[Available data Boundary: Start]
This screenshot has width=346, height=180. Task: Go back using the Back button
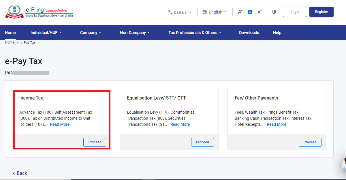[19, 173]
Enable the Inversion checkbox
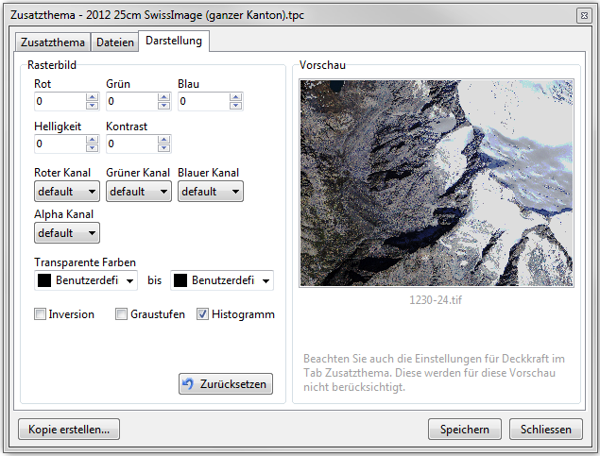Image resolution: width=600 pixels, height=456 pixels. [41, 314]
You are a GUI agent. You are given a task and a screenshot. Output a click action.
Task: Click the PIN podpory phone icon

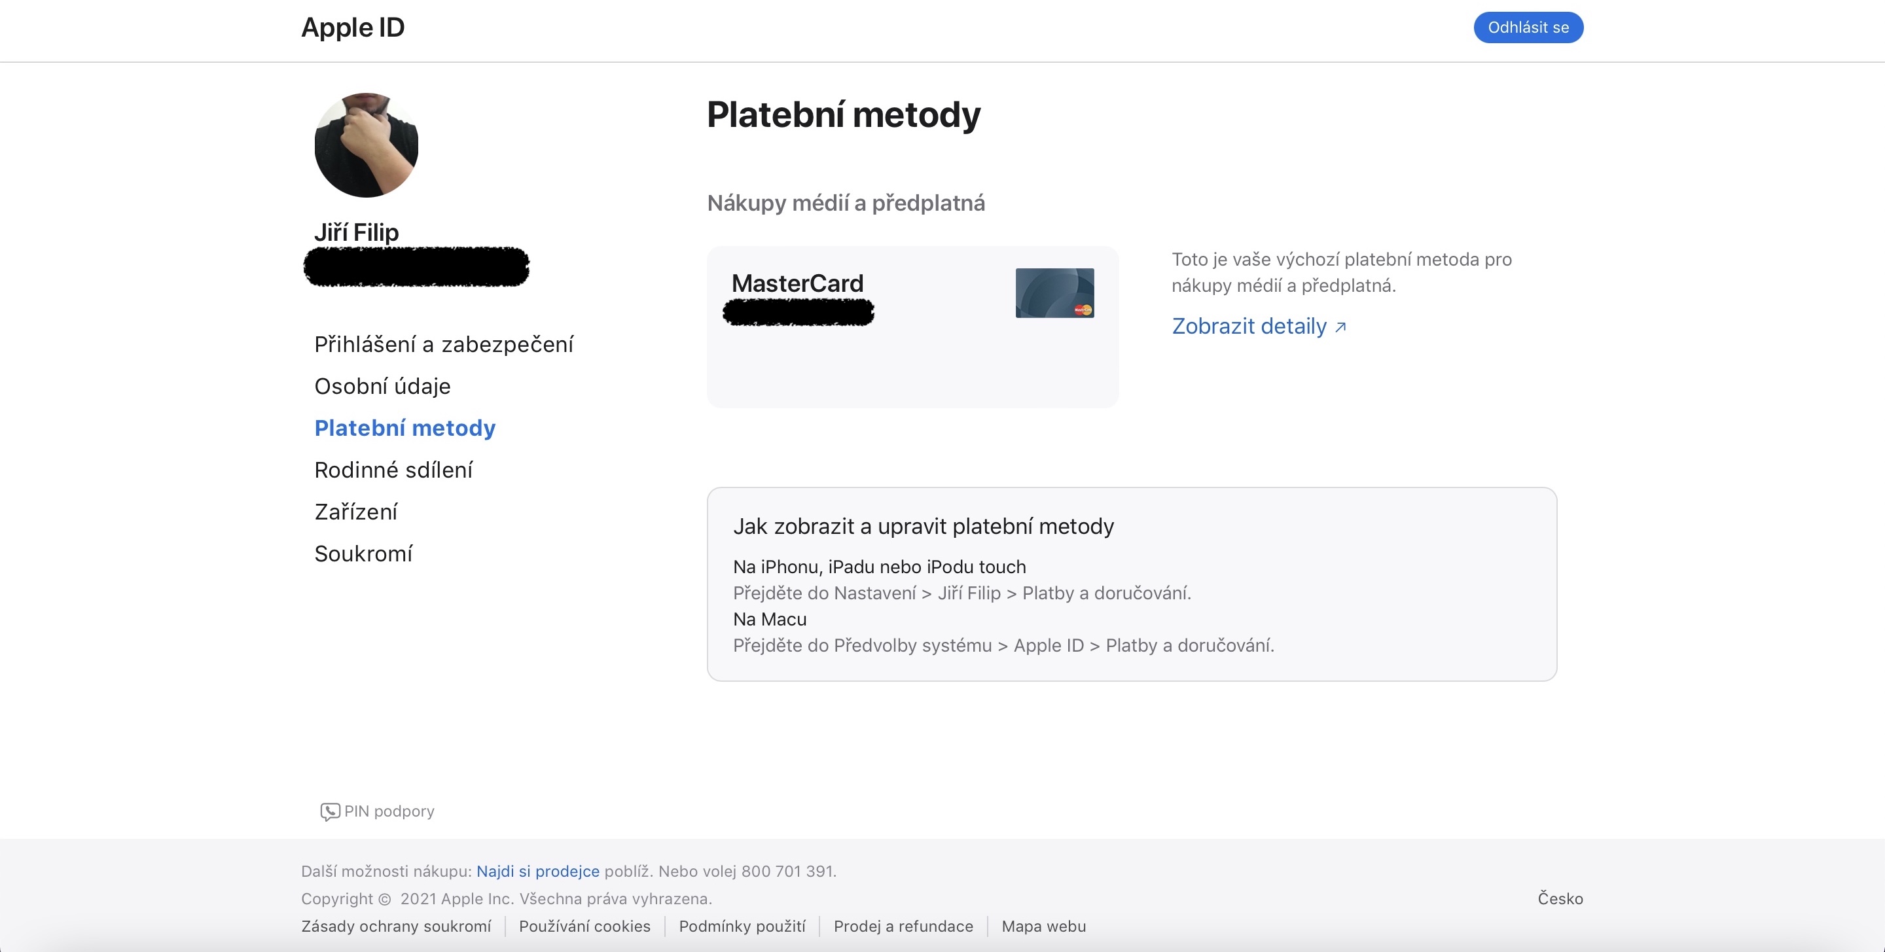(329, 812)
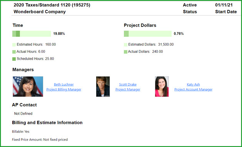The image size is (242, 147).
Task: Click the Project Dollars progress bar
Action: point(148,33)

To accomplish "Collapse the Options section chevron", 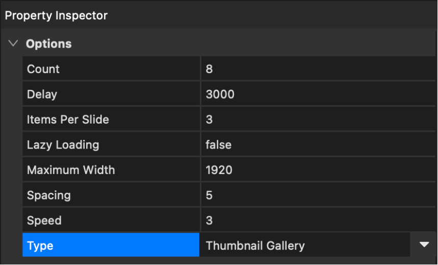I will [x=13, y=44].
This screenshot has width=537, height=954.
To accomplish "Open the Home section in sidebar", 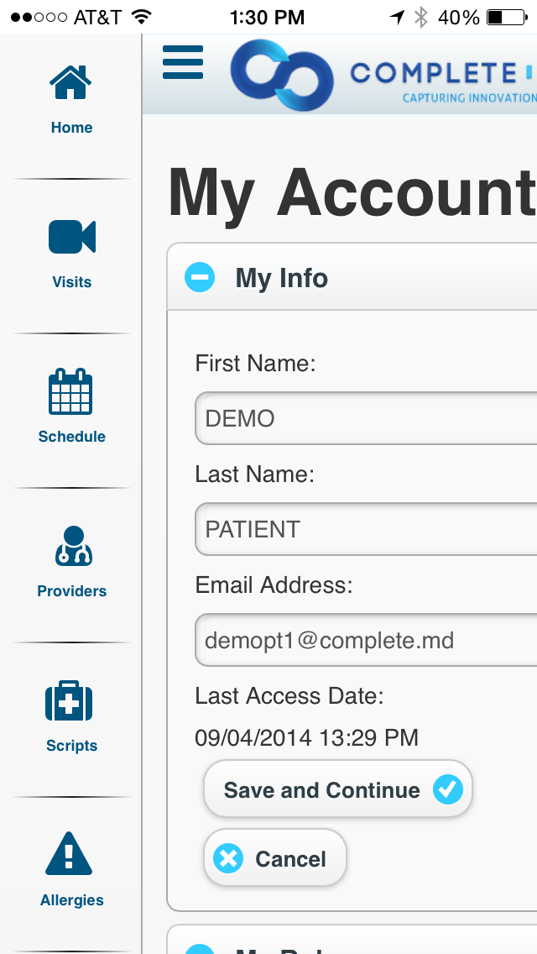I will (x=71, y=101).
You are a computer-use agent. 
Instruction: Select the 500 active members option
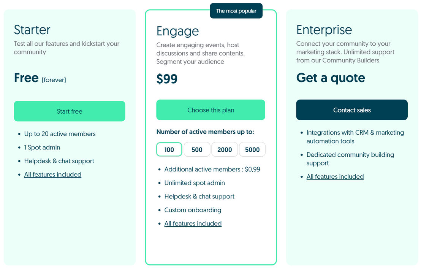click(197, 149)
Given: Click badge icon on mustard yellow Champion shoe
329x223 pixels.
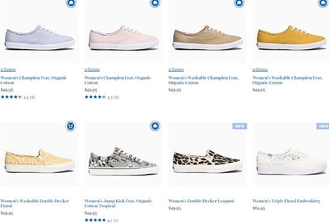Looking at the screenshot, I should point(323,3).
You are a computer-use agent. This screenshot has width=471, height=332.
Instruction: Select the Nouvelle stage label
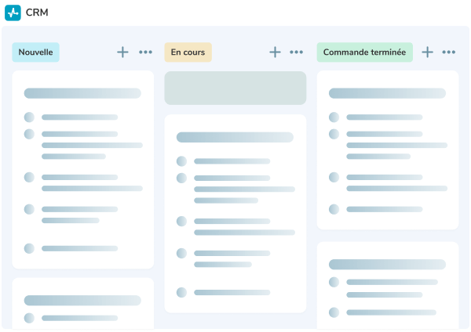(x=35, y=52)
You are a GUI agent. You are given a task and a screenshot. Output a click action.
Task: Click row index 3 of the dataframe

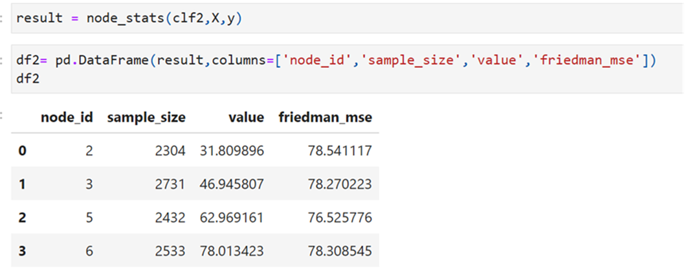(23, 250)
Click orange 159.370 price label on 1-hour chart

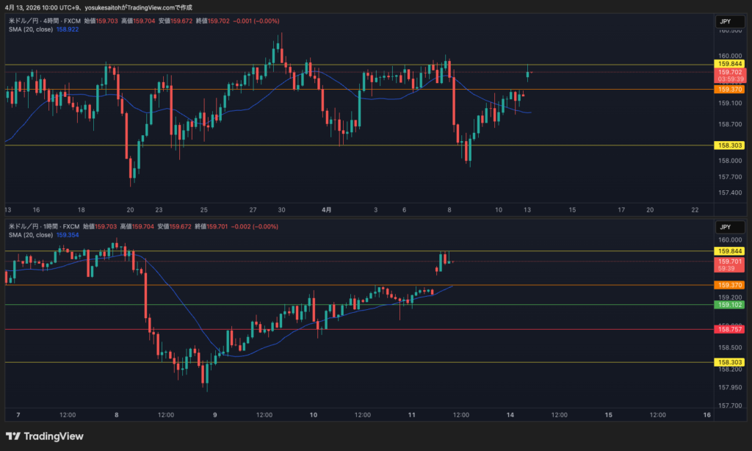click(x=730, y=285)
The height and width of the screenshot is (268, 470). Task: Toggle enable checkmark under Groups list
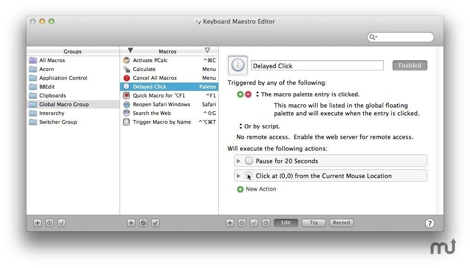(62, 223)
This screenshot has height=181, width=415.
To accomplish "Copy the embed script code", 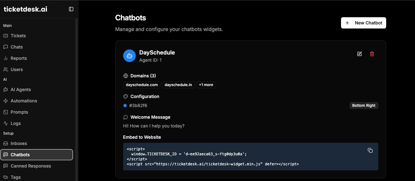I will click(x=370, y=150).
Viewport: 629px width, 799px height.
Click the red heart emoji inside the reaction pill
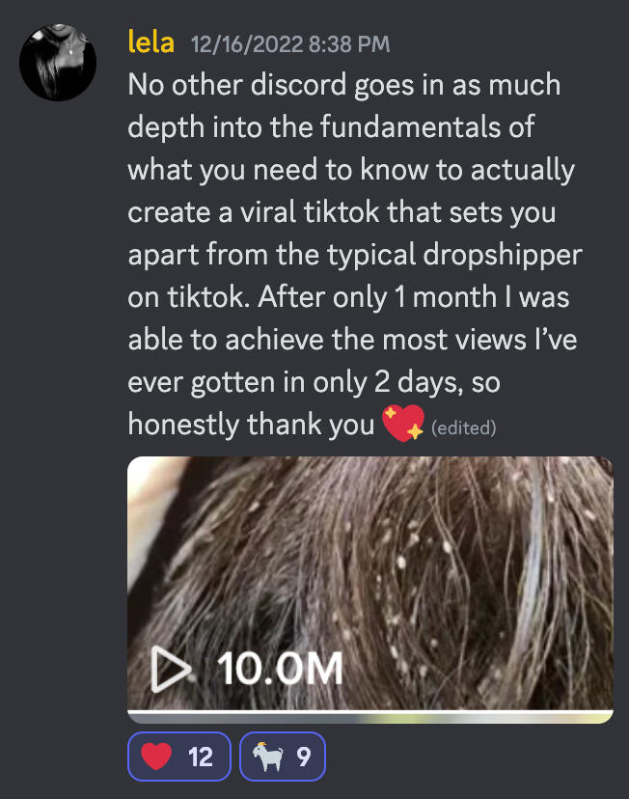click(x=156, y=757)
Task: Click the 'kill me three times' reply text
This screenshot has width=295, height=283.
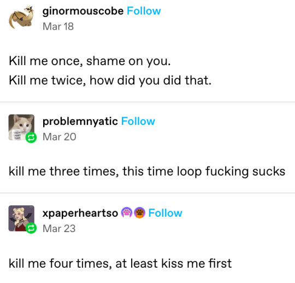Action: click(147, 171)

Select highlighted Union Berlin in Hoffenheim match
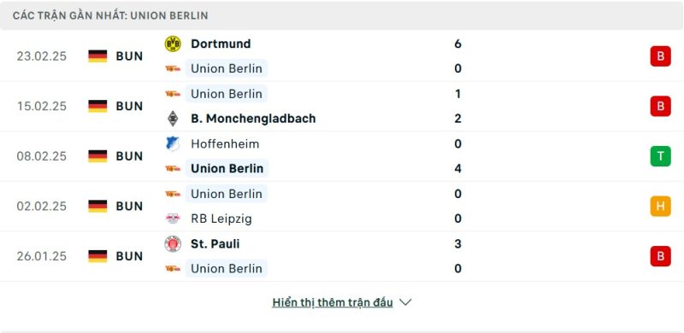[x=227, y=168]
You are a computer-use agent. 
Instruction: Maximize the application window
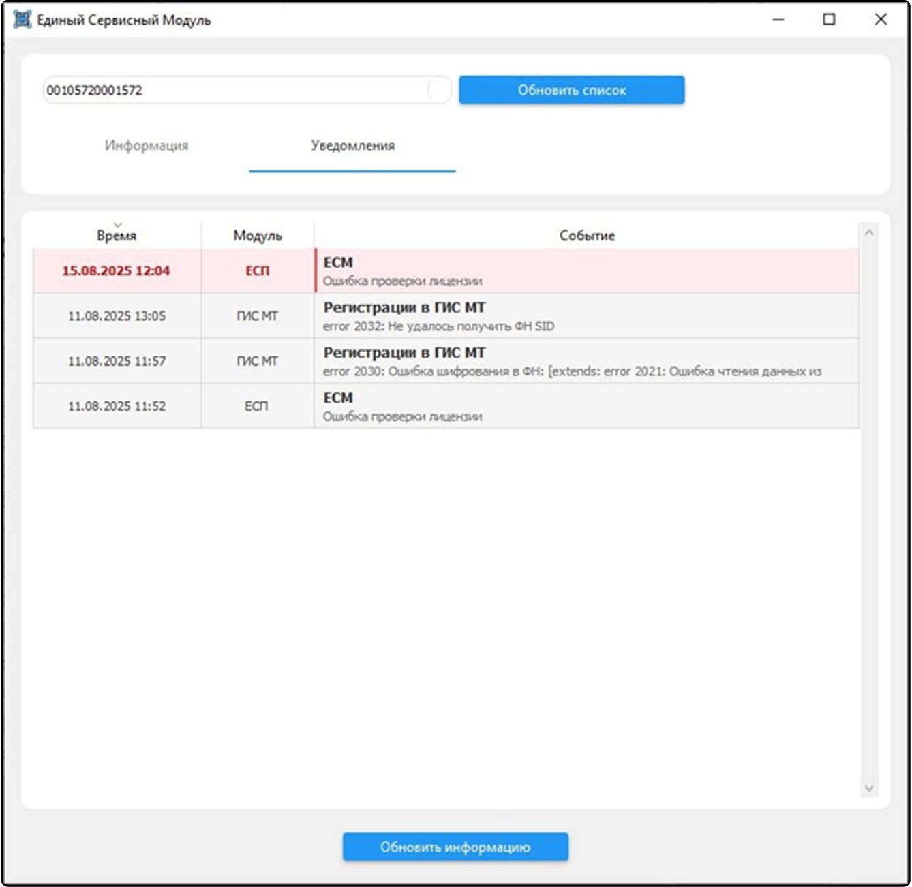pos(829,20)
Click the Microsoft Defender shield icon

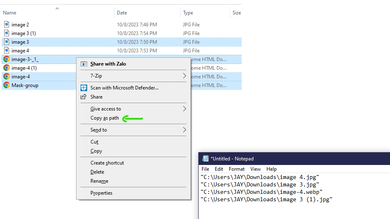point(84,88)
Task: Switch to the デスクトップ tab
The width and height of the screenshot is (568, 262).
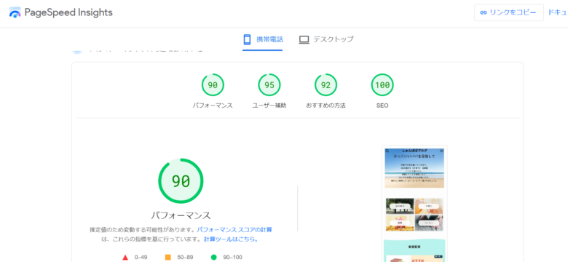Action: point(326,39)
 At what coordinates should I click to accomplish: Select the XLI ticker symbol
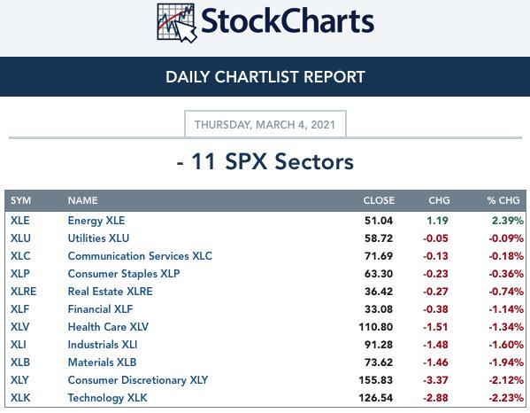pos(19,345)
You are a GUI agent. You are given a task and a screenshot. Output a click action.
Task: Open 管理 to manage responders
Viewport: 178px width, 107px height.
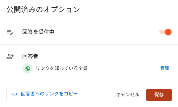click(x=165, y=68)
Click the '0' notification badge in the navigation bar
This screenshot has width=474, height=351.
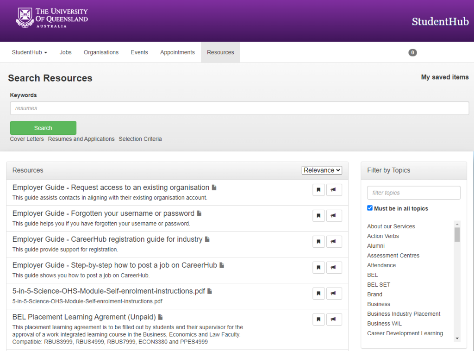pyautogui.click(x=412, y=52)
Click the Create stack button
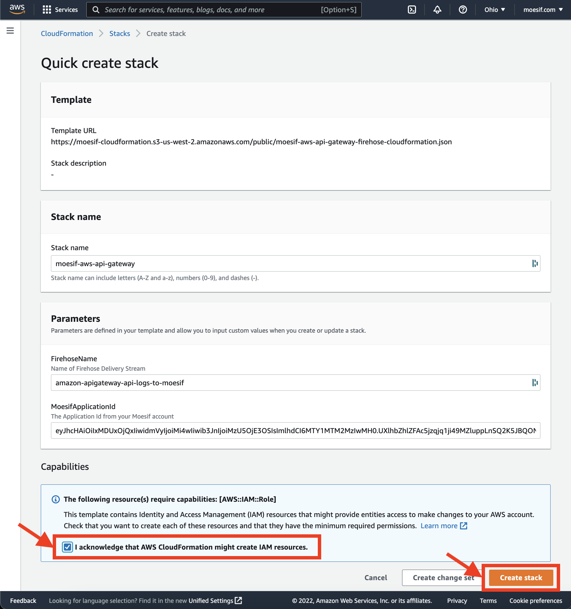This screenshot has height=609, width=571. (521, 577)
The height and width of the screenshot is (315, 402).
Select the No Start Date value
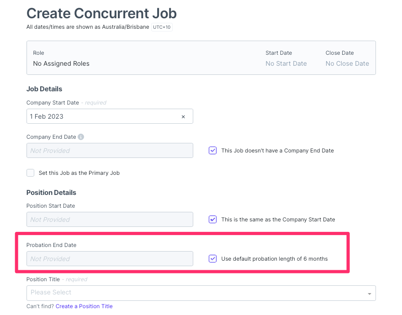[x=286, y=64]
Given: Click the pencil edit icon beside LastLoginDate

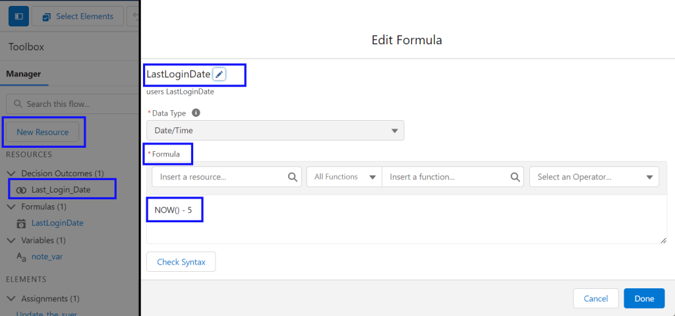Looking at the screenshot, I should coord(220,75).
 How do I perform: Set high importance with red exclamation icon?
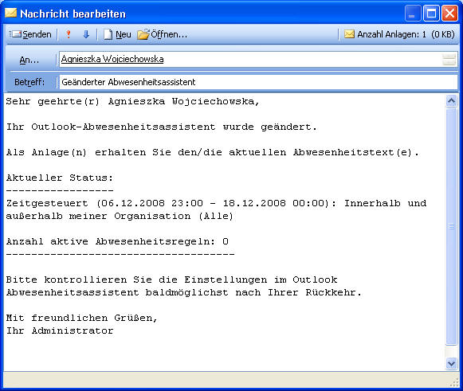click(x=69, y=34)
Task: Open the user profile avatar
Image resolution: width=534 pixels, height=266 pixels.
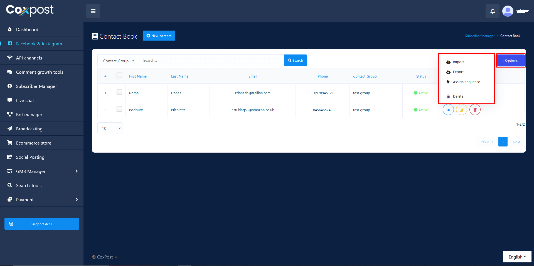Action: [508, 11]
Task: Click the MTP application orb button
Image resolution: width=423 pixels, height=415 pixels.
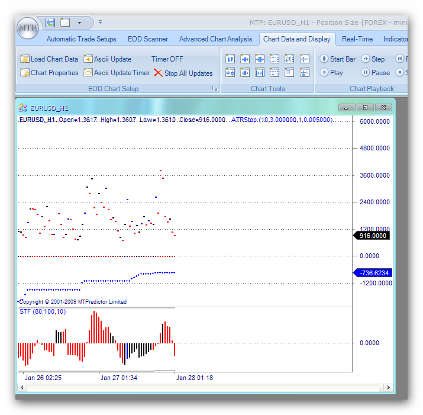Action: coord(27,27)
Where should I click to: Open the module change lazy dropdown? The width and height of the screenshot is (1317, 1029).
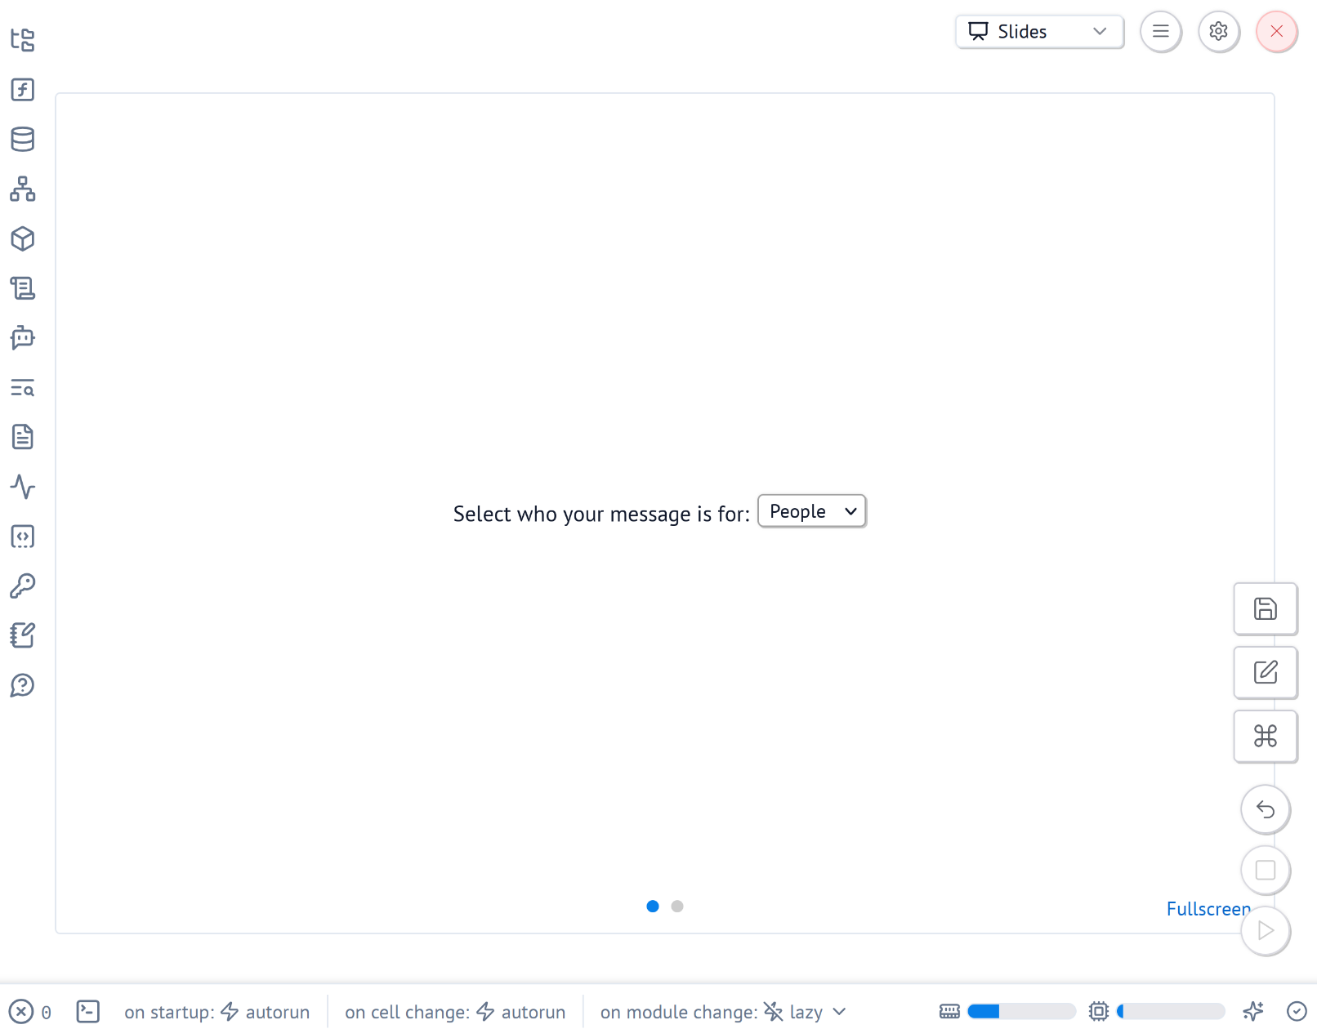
[Available data Boundary: End]
▶ _Directions_: Leaving the pictures out, transcribe word for word the lines from the one with "Image resolution: width=423" to the end of the material above, inclusive, and nothing else.

▶ _Reply_:
Image resolution: width=423 pixels, height=415 pixels.
Action: coord(27,27)
Where should I click to: Open the module change lazy dropdown? The width and height of the screenshot is (1317, 1029).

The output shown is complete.